Тойво ощутил, что какую-то правильную мысль он сейчас потерял, что-то очень важное упустил. Вот только что? Проклятые японцы.
- А что мне делать с этим теперь-то? - он вытащил из нагрудного кармана свой паспорт, открыл и прочитал. - Тойво Иванович Антикайнен.
- У меня тоже есть, - кивнул головой Куусинен. - Отто Иванович Куусинен.
«А я Кустаа Иванович Ровио», - подумал в Москве товарищ Ровио.
«Меня зовут Эдвард Иванович Гюллинг», - дунул на мыльный пузырь Гюллинг, нежащийся в ванне дома на Каменноостровском проспекте.
«Ко мне можно обращаться: Адольф Иванович Тайми», - мысленно представился Тайми.
«Оскари Иванович Кумпу, к вашим услугам», - приснилось Оскари Кумпу, отдыхающему после наряда в роте.
Вероятно, паспортист решил всех финнов представить братьями по отцу. Отец-то у пролетариата один на всех: или Карл, или Ильич. Вот блин, отчего же они Ивановичами получились? Паспортиста, подлеца, конечно, расстрелять, но, как говорится, что написано пером, то уже не вырубить топором.
Так и остались все финские коммунисты Ивановичами.
- Ничего страшного, - успокоил Антикайнена Отто, убирая свой паспорт в карман. - Поедешь в Финляндию — паспорт спрячешь в надежном месте. Там тебе Советские документы ни к чему, там они силы не имеют, а мы, стало быть, там вне закона. Так будет всегда.
- Эх, жизнь — жестянка! - вздохнул Тойво. - А в Финляндию меня выпустят?
- Да хоть завтра! - даже обрадовался Куусинен. - Увольнительную тебе на неделю справим — оденешься чухонцем и через границу прокрадешься. Там теперь нашего брата — хоть пруд пруди. Нелегалы.
Антикайнен, конечно же понял, кого имел ввиду его старший товарищ, когда про братьев говорил - «Иванычей», конечно же. Его донельзя порадовала перспектива навестить свой фатерлянд, но вместе с этим он опять слегка опечалился: что-то важное от него вновь ушло, что-то, заслуживающее внимания.

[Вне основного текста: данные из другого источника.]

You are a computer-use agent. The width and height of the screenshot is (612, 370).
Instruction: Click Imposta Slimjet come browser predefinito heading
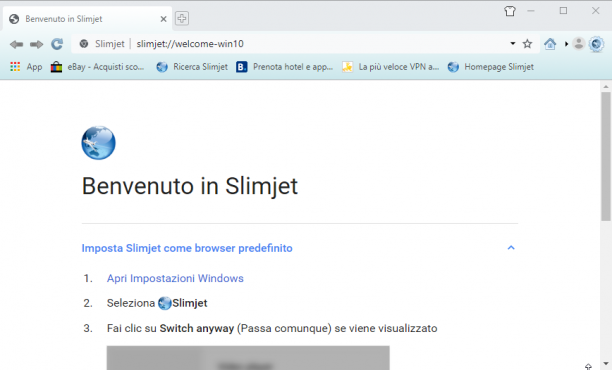tap(187, 248)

С визитом на родную землю не надо было затягивать, потому что осень уже отплакалась всеми своими осенними дождями, того и гляди — снег выпадет. А снег — это следы. Снег — предатель контрабандиста, снег — соратник пограничников.
- Знаешь, Отто, я тебе что-то непременно должен был сказать, какую-то важную вещь — вылетело из головы, хоть убейся.
- Ладно, навестишь Лотту, отдохнешь после трудов твоих праведных, глядишь — и вспомнишь. Никуда от нас события не денутся. Они нас опережают.
Антикайнен понимал, что сейчас Куусинен находится в состоянии некой прострации. Работать на Советскую Россию и жить в ней — это две разные вещи. Как говорили эмигранты, потягивая дорогие напитки на дорогих курортах: такую Родину лучше любить издалека.
Только на нынешнее состояние своего товарища Тойво и списывал некоторую беспомощность в правильном анализе ситуации с пропавшими деньгами. Куусинен никогда не жил в России. Уклад жизни здесь вряд ли вписывался в какие-нибудь нормы, «Everyday — Monday», как говорят в таких случаях англичане. И дело здесь не в том, что порядка мало, либо недостаточно разумности — в Голландии, например, порядка вообще никакого, а о разумности там и не помышляют — дело в отношении между людьми.
Отто с удивлением отмечал, что в обществе преобладает какая-то рабская зависимость: рабы всегда ропщут, основное их желание — не обрести свободу, а сделать так, чтобы у другого раба было хуже, а у себя самого, соответственно, лучше. Его поразила бытовавшая пословица «Подними раба с колен — и получишь хама». Ныне хамов развелось столько, что «нехам» - это уже белая ворона, это тот, от которого следует избавиться любыми способами.